The Kick Some Mass 12 Week Mass Building Workout from Muscle and Fitness
Here we return to the same people who developed the four-week program that was first on the list. Interestingly, this is a much more subdued workout plan. Rather than attempting to build extreme mass by putting on ten pounds in four weeks, this program pushes you to build a “mere” four pounds in twelve weeks. It’s almost a reversal of what the previous program asks for.
While we say “subdued”, we don’t mean it’s easy, by any means. This program is an advanced program meant to gain mass and push past plateaus with sustained effort over three straight months of work. In fact, they say that to even start, you should have at most 14% body fat and at minimum 18 months of training experience under your belt. It’s an intense workout, and you’ll see why if you visit the site.
Like their other program, they don’t focus too much on diet and supplements beyond making sure you have the right macros, you’re eating clean, and you’re not eating far too much or too little to bulk up. They have advice and formulas to help, but it’s not a strict diet plan.
One thing we like about this plan is that it starts with some math. If you’re an advanced athlete, you want to take the time to math out what your body needs. Where are you, what are your goals, and how can you use this plan to achieve them? They have advice and formulas to help guide you to this information.
The Butt Bible from Fighter Diet
This is a direct PDF link to a massive ebook. We don’t necessarily endorse this entire book, but it does contain a program for twelve weeks of working out, four times per week, with a lot of detail.
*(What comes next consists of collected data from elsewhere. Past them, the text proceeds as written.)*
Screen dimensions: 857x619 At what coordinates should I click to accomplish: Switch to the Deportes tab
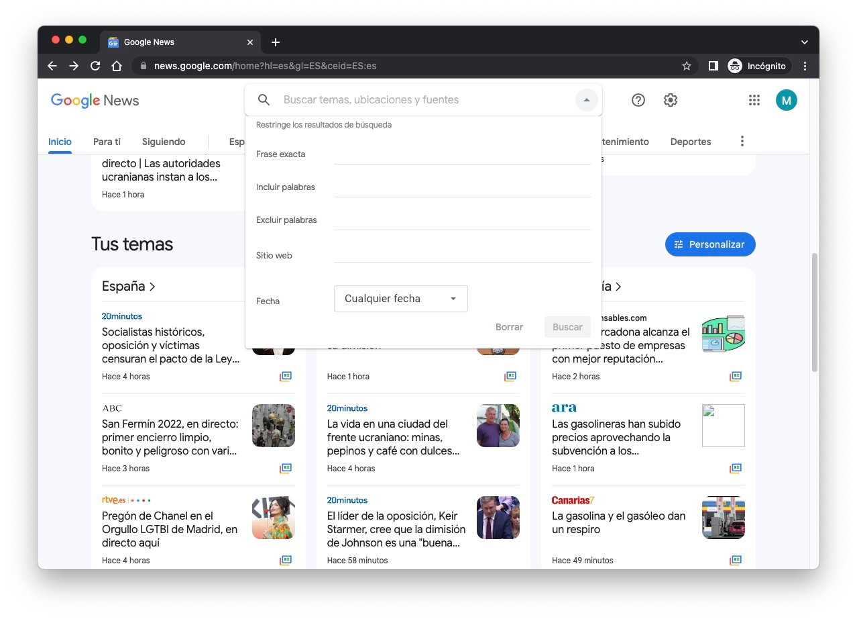click(690, 142)
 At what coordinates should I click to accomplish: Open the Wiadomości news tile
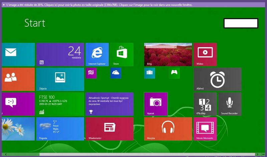(x=109, y=129)
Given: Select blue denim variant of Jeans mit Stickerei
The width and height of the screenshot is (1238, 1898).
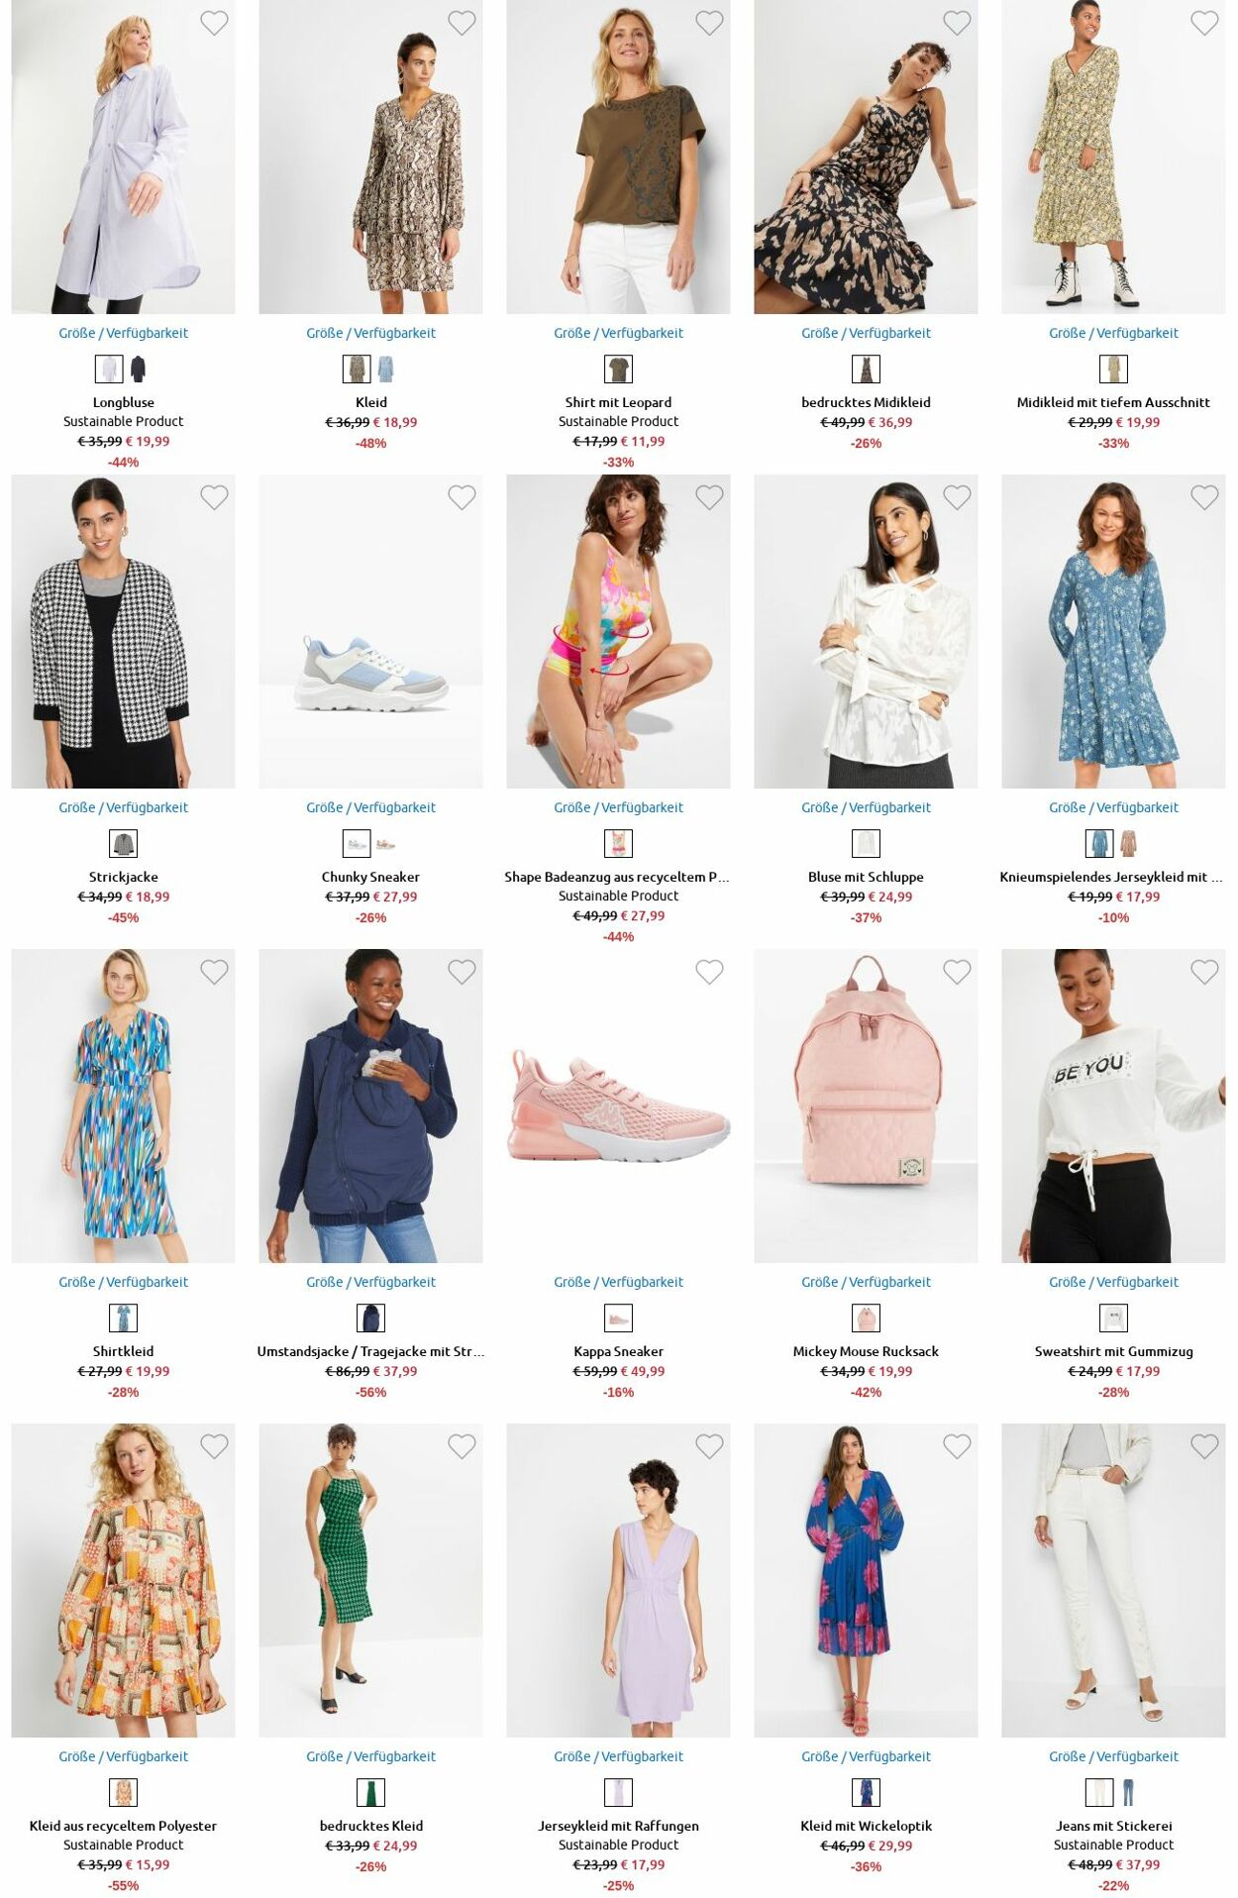Looking at the screenshot, I should pos(1128,1793).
This book is great because it’s long, detailed, and offers a ton of information, perspective, and assistance to help you with the program. The goal of the program isn’t even pure muscle growth, but a combination of toning and growth alongside some weight loss.
We’ve included it primarily to illustrate that there’s a very, very wide range of different kinds of workouts out there, and all of them can work in the right situations. You’re not limited to intense bodybuilding programs, or to fitness regimens, or to composites you make yourself. Somewhere, there’s going to be a program that’s right for you.
So all of this goes to answer one real question: how long does it take to put on muscle?
In the short term, you can build some muscle mass in as little as two weeks, though you aren’t likely to see massive gains without a bunch of auxiliary work. For more reasonable goals, you should set your expectations around three months of work, and go from there. Regardless, though, the combination of diet, exercise, rest, and persistence is the key.